# Simulated Supply Chain DataFrame

Project Introduction

In an increasingly complex and interconnected world, efficient logistics and supply chain management have become paramount to the success of businesses and economies. From ensuring timely deliveries to optimizing operational costs, the challenges within logistics are vast and varied. This project undertakes a rigorous analysis of simulated logistics data to unravel key performance indicators, uncover inefficiencies, and propose actionable insights to enhance overall supply chain operations.

Our simulated dataset mirrors real-world logistics challenges, with data points that include distance traveled, fuel costs, delivery times, driver consistency, customer satisfaction, traffic conditions, and more. By leveraging machine learning techniques such as clustering, dimensionality reduction, and predictive modeling, this project seeks to provide a comprehensive framework for identifying areas of improvement within the logistics landscape.

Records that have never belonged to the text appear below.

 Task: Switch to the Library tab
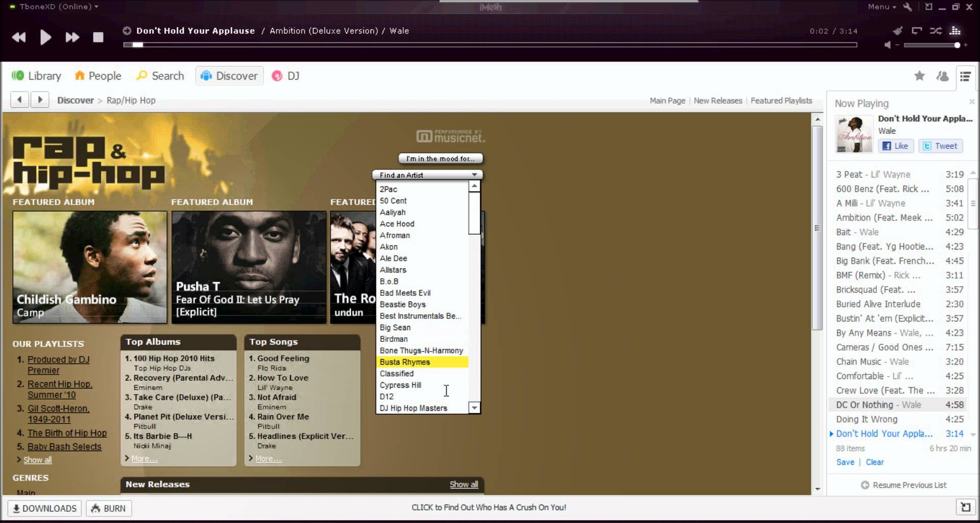click(37, 76)
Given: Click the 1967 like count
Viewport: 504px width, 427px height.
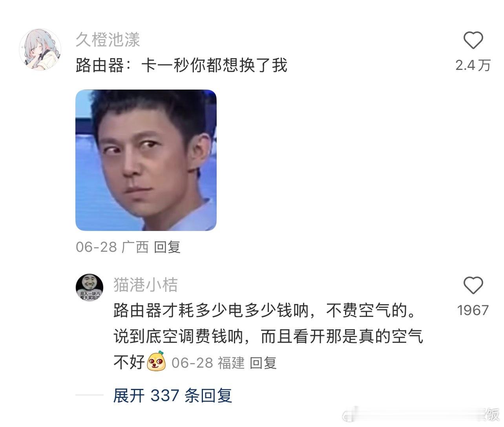Looking at the screenshot, I should click(473, 310).
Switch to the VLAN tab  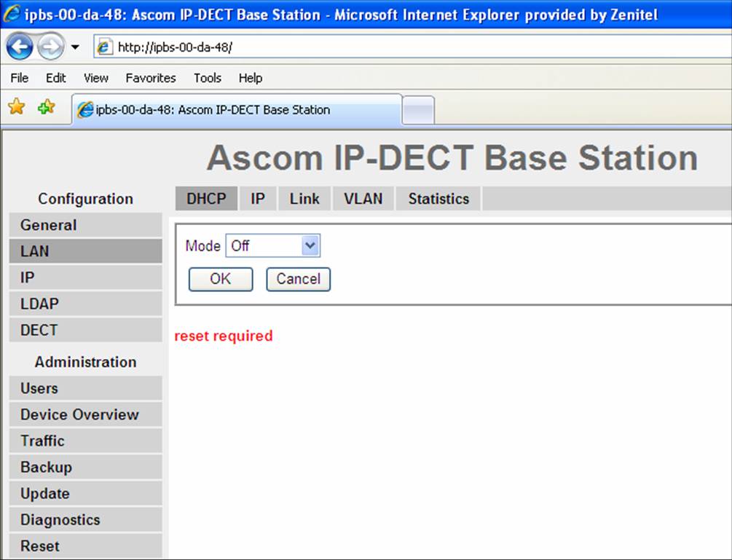362,198
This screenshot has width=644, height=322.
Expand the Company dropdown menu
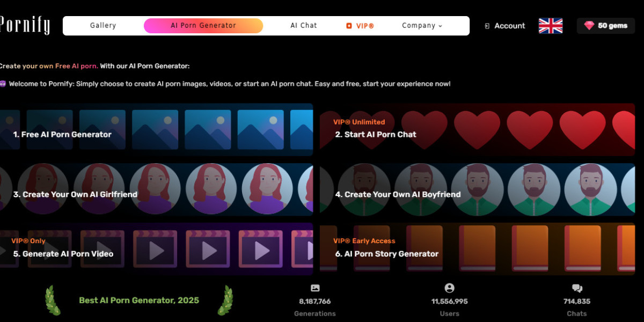click(x=422, y=25)
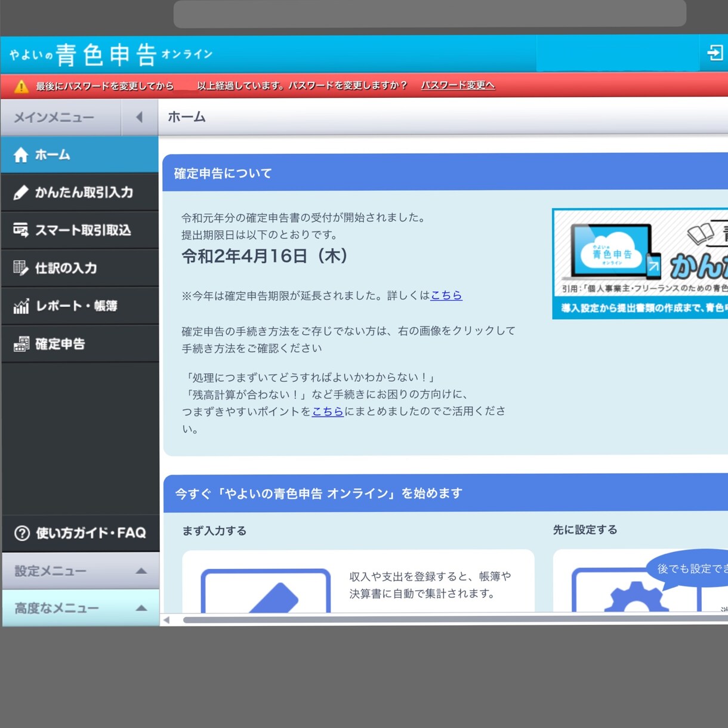This screenshot has width=728, height=728.
Task: Click the question mark help icon
Action: click(x=22, y=533)
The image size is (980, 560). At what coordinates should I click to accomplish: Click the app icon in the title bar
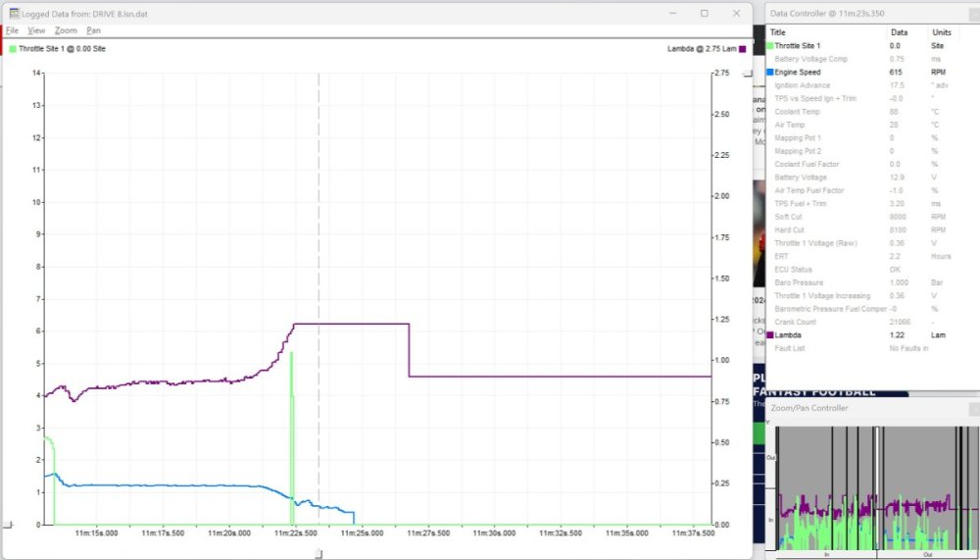click(x=14, y=14)
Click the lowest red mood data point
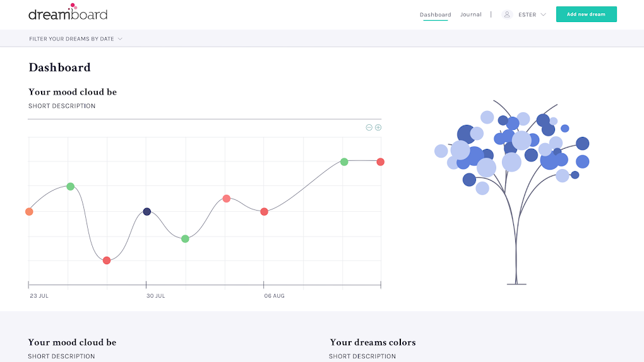Screen dimensions: 644x362 [x=107, y=260]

Our objective is twofold: first, to develop a deeper understanding of the factors impacting operational costs and delivery efficiency, and second, to construct predictive models capable of guiding decision-making to optimize these factors. This multi-faceted project is divided into several stages, each building upon the previous one to achieve a holistic view of the logistics operation.

In [57]:
import numpy as np
import pandas as pd
from faker import Faker
import sys

In [58]:
import os

In [59]:

# Assuming 'scripts' is in the same parent directory as 'notebooks'
sys.path.append(os.path.abspath("../scripts"))

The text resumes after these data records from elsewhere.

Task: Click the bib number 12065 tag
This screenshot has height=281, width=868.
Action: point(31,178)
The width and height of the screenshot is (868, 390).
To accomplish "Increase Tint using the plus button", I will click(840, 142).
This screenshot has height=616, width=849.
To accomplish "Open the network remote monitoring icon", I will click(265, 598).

from data_cleaning import load_data, clean_data

In [60]:
# Initialize Faker
fake = Faker()

# Define the number of records you want to simulate
num_records = 10000  # Increased to 10,000 for larger dataset

# Define lists for categorical variables
weather_conditions = ["Clear", "Light Rain", "Heavy Rain", "Snow", "Fog"]
traffic_conditions = ["Light", "Moderate", "Heavy", "Severe"]
experience_levels = ["Junior", "Intermediate", "Senior"]
delivery_windows = ["Morning", "Afternoon", "Evening", "Overnight"]
package_types = ["Standard", "Fragile", "Perishable", "Oversized"]
route_types = ["Interstate", "Urban", "Suburban"]
truck_types = ["Box Truck", "Semi", "Flatbed"]
satisfaction_levels = ["Very Satisfied", "Satisfied", "Neutral", "Dissatisfied", "Very Dissatisfied"]
fuel_types = ["Diesel", "Gasoline"]

# Generate a range of dates
date_range = pd.date_range(start="2023-01-01", end="2023-12-31", freq='D')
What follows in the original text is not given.